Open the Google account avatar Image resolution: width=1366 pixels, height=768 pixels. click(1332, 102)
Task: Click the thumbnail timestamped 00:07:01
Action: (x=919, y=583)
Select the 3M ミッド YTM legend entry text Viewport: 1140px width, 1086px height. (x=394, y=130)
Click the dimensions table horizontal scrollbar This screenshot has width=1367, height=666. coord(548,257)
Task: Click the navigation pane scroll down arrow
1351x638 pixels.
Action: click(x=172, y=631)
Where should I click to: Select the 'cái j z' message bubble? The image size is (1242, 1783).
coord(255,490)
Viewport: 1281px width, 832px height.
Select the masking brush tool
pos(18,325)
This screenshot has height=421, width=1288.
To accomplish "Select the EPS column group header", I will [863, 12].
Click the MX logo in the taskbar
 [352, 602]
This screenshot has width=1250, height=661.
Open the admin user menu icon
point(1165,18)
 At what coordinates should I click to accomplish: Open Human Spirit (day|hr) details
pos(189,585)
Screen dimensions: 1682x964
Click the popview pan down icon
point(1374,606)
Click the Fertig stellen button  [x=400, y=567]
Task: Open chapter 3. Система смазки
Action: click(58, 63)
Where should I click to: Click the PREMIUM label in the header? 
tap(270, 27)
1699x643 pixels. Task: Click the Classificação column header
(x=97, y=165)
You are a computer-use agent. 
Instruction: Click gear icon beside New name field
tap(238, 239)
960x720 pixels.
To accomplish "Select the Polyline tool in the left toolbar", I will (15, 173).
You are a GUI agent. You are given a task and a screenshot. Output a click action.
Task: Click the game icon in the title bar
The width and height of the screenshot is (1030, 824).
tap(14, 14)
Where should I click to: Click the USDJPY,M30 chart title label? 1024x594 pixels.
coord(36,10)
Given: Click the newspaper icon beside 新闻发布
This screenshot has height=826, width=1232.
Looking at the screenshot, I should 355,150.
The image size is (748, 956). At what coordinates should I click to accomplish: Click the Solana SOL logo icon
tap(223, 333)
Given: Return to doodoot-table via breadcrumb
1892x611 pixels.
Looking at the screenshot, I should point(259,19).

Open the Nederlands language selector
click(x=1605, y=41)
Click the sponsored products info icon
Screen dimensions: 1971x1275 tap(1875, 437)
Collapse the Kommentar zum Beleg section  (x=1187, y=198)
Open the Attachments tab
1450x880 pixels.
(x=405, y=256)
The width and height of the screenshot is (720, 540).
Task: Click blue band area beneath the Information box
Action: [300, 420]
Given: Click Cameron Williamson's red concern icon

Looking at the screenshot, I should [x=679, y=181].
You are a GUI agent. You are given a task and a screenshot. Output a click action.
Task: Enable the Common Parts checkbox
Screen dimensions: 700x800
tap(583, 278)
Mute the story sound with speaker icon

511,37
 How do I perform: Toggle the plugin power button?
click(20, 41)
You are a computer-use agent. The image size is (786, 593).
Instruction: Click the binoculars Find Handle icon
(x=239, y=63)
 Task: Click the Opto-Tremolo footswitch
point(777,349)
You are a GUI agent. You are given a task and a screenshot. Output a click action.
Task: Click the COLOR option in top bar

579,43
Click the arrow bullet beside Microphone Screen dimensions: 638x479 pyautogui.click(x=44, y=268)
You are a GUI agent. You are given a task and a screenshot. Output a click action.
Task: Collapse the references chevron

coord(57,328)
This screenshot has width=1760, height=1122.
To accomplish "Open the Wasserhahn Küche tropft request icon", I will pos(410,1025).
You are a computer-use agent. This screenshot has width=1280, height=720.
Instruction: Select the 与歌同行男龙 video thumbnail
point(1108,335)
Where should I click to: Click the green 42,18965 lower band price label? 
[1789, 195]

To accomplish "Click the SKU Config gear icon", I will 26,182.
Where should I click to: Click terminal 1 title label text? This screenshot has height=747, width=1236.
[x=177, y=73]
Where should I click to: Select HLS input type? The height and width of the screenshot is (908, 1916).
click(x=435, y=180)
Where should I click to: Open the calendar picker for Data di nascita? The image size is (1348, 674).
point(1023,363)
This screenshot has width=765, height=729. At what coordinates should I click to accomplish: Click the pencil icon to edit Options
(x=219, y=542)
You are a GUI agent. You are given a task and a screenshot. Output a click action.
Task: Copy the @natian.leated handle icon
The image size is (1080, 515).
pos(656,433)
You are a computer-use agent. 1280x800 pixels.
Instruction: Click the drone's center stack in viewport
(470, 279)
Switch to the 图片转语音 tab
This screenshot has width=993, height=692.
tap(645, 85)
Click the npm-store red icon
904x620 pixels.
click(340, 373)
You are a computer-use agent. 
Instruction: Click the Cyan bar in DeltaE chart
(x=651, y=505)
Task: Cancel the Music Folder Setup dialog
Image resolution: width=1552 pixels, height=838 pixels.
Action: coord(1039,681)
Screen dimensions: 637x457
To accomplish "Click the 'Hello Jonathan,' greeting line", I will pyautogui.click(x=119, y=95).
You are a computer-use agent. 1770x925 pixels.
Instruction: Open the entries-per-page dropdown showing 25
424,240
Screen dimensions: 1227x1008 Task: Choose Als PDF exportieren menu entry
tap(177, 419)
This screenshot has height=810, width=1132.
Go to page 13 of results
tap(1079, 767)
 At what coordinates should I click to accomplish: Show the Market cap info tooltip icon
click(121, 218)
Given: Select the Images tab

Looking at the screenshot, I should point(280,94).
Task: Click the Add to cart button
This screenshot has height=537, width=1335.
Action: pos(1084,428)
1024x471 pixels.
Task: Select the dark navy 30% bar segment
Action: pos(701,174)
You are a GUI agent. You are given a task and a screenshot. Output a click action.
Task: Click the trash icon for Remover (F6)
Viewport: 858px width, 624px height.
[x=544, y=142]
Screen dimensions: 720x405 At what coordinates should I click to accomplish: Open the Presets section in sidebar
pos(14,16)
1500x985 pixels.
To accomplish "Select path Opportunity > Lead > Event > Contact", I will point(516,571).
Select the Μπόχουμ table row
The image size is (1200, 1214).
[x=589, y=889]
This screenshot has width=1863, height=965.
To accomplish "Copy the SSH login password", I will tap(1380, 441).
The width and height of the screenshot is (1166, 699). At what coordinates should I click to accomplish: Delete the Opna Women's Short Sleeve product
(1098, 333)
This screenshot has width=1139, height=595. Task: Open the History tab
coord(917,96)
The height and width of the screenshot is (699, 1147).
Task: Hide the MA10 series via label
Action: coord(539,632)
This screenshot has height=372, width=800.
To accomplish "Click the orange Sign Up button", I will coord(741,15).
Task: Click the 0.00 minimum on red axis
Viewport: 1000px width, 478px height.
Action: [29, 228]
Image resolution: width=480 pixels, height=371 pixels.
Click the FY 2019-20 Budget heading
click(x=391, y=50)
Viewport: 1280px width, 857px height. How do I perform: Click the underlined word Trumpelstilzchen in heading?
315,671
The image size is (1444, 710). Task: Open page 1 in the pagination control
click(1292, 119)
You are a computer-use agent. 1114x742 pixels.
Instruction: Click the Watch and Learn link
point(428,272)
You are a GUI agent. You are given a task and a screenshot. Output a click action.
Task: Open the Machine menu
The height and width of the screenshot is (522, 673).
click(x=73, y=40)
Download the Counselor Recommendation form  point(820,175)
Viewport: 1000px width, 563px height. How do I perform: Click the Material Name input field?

● ● ● ● ●

WHAT TO PRODUCE:
Only the number is wanted: how many lines of the material above include the word "Copy"?

ANSWER TO THIS EXERCISE:
2